Chapitre 68
Avec tout ce qu'il s'était passé récemment et l'absence d'activité du tueur en série dernièrement, Jordan Parrish avait eu la naïveté de penser que celui-ci avait décidé d'une pause. Parce qu'il avait essayé de kidnapper Stiles à plusieurs reprises et que chacune de ses tentatives avait été avortée. Il l'avait imaginé frustré et trop têtu pour rester sur un, puis deux échecs, oui... Trop frustré pour se remettre à la tâche de ses meurtres tant qu'il n'avait pas réussi à mettre la main sur Stiles – que Jordan savait en sécurité, cette fois.
Mais à en croire la scène de crime sur laquelle il se trouvait, il avait tort.
La victime était un homme, jeune. Pas beaucoup plus vieux que Stiles, ou les autres lycéens de la meute. Jordan nota presque par automatisme les cheveux châtains, les grains de beauté, le nez fin, la peau claire... Et cet air un peu mutin que la plupart des victimes du tueur en série partageaient. Son visage ne le surprenait pas : à vrai dire, il reconnaissait parfaitement l'individu présent sur la quatrième photo, selon l'ordre établi par Stiles lors de la réunion où celui-ci avait élucidé l'affaire sans effort. Si Jordan se sentait toujours coupable de l'avoir mis face à ses démons, le fait de connaître la clé de cette histoire qui n'avait fait que lui confirmer l'identité du tueur compensait un peu ce fait. Peut-être qu'il arriverait à l'arrêter avant qu'il n'arrive à sa prochaine victime. A vrai dire, si ça ne tenait qu'à lui, Emile Chabrier serait déjà non pas derrière les barreaux, mais six pieds sous terre.
Le problème, c'est qu'il ne pouvait parler de ce qu'il savait à personne, parce que cet enfoiré de policier avait un soutien solide, et pas des moindres, en la personne du shérif de la ville : Noah Stilinski. Le père de l'une des victimes de cette pourriture. Jordan savait que son supérieur n'était au courant de rien. Pire que ça... Il accordait une confiance démesurée à son collègue et meilleur ami de longue date.

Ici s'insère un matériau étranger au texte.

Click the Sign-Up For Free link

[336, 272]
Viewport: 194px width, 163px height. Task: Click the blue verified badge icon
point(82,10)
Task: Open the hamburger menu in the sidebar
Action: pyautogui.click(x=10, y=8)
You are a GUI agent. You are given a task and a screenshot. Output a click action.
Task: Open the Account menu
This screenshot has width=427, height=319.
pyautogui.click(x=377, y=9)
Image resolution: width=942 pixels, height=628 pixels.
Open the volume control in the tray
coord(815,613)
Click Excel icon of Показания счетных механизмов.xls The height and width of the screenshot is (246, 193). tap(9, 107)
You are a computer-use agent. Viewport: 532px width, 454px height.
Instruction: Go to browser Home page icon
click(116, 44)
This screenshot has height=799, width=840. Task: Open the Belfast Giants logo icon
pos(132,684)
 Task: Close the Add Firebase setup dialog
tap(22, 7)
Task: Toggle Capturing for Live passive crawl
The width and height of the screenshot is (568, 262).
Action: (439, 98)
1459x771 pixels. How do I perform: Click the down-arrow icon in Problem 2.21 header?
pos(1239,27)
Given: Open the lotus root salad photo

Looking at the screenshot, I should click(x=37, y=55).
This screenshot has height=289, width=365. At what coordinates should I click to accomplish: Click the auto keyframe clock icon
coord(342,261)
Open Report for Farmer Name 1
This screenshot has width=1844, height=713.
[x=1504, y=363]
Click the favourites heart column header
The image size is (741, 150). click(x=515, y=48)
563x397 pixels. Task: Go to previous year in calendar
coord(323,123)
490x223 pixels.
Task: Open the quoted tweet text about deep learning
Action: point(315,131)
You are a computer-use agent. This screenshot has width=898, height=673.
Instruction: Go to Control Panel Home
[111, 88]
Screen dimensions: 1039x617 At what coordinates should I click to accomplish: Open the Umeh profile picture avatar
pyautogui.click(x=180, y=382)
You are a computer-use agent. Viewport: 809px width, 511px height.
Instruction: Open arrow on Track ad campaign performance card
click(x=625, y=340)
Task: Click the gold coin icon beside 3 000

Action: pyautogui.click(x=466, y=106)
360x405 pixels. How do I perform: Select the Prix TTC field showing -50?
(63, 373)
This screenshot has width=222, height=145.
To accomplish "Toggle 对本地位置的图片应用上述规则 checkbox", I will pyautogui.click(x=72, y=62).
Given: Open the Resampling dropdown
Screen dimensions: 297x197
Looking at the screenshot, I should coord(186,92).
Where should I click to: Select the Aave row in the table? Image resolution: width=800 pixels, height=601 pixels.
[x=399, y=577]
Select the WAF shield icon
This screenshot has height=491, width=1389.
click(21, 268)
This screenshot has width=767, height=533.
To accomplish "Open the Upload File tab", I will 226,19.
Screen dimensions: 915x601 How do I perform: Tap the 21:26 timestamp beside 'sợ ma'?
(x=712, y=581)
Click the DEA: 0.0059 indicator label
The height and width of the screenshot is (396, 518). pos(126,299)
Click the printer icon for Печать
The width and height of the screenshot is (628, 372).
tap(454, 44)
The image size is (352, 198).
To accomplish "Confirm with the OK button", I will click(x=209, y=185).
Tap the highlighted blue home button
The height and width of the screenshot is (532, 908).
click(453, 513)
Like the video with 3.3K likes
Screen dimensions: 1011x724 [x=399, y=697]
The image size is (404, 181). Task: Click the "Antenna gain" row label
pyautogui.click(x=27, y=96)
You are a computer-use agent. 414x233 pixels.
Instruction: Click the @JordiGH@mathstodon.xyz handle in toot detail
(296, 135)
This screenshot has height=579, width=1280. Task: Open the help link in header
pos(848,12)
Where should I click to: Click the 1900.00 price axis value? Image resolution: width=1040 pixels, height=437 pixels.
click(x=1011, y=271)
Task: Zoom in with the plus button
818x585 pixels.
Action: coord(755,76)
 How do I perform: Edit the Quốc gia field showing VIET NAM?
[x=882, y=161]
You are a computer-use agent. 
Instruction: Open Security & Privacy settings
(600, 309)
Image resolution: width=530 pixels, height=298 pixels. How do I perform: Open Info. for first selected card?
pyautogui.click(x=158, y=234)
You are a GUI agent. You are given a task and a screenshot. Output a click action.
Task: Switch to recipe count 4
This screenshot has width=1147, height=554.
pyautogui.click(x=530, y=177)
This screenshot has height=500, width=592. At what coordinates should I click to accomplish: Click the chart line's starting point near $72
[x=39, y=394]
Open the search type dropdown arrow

Et ça, c'était foutrement emmerdant.
- Un gosse... Ce n'était qu'un gosse.
Jordan retint un soubresaut et se retourna vers son supérieur, qu'il n'avait pas entendu arriver tant il était perdu dans ses pensées.
- Effectivement, fut la seule chose que Parrish trouva à dire.
Chacune des victimes était jeune, et savoir que Stiles était la dernière sur la liste le tendait suffisamment pour retenir ses émotions quant aux autres pauvres élus. Pas qu'il ne soit pas triste pour eux, au contraire. Simplement, être au courant du fait que l'hyperactif, dont il était proche grâce à la meute, faisait partie de ce sombre jeu... Ça le poussait à mettre ses émotions de côté et à se concentrer sur la manière dont il pourrait mener les choses à bien sans se trahir, ni trahir Stiles. Car si Noah venait à soupçonner Emile à cause d'une maladresse de la part de Jordan, celui-ci était certain que le shérif irait mettre cela sur le dos de son fils. Et ce dernier avait tout, sauf besoin de ça. L'adjoint connaissait son état par l'intermédiaire de Derek, qui avait décidé de ne plus le lâcher d'une semelle. Autant dire qu'il n'était pas très reluisant.
Jordan vit Noah fixer la gorge tranchée du jeune homme. Spencer. Il le savait parce qu'il avait demandé à l'hyperactif de lui donner l'identité de ceux de la liste qu'il connaissait, il y a quelques temps. Il retint un soupir. Cette affaire était morbide et d'autant plus morbide qu'il ne pouvait pas dire ce qu'il savait, ce qui rendait la chose extrêmement frustrante. Pour être honnête, Jordan se demandait bien comment il pourrait arriver à faire en sorte de régler ça sans que Stiles n'en prenne pour son grade.
- Il a l'air d'avoir l'âge de mon fils.
Jordan jeta un regard curieux à Noah, qui semblait sincèrement peiné par ce qu'il voyait. Un membre de la scientifique s'approcha d'eux et leur demanda de s'éloigner. Ni le shérif ni son adjoint n'opposèrent la moindre résistance. Et Jordan se retint à nouveau de parler, de lui dire que oui, Spencer avait plus ou moins l'âge de Stiles. Parce qu'il n'était pas censé connaître l'identité de ce jeune homme et qu'il devait garder ça secret.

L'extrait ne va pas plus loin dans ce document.